REQUIREMENTS: Reproduce the material below word for word, starting at its first line and ending at the line containing "(x=27, y=517)", with both ends included. Leave the pictures out.

ITEMS:
_ _ _ _ _

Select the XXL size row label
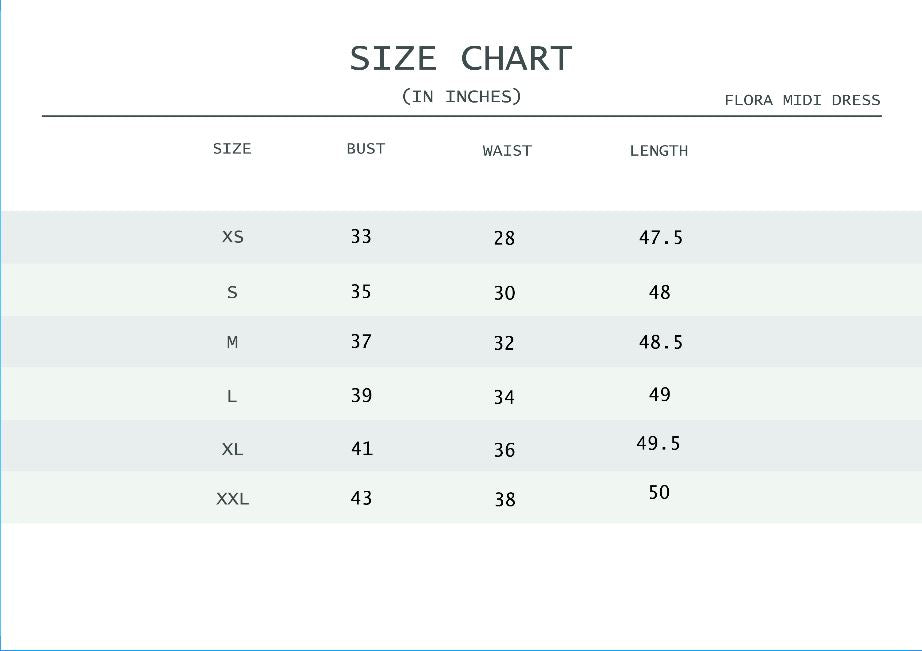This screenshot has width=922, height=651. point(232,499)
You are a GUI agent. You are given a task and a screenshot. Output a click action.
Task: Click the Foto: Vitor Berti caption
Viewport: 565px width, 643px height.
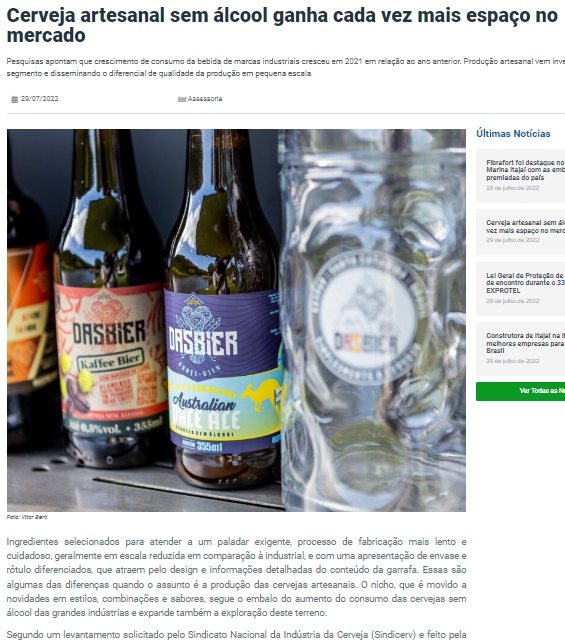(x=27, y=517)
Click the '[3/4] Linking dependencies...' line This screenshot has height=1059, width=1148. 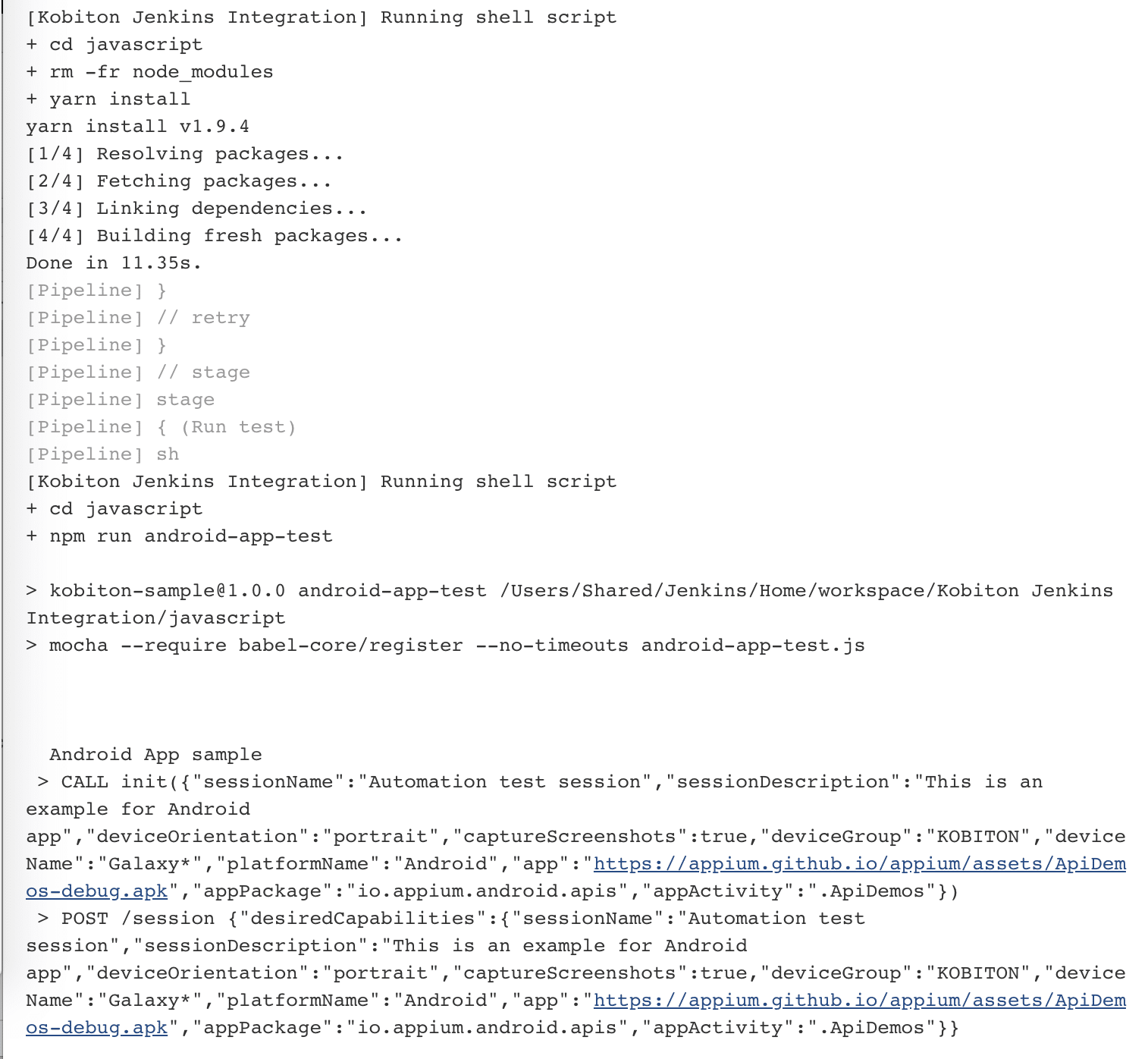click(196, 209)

_ _ _ _ _

IN RESPONSE:
Select the XXL size row label
This screenshot has width=922, height=651. point(232,499)
You are a GUI agent. You are given a task and a screenshot. Output a click action.
Task: Click the Foto: Vitor Berti caption
Viewport: 565px width, 643px height.
(x=27, y=517)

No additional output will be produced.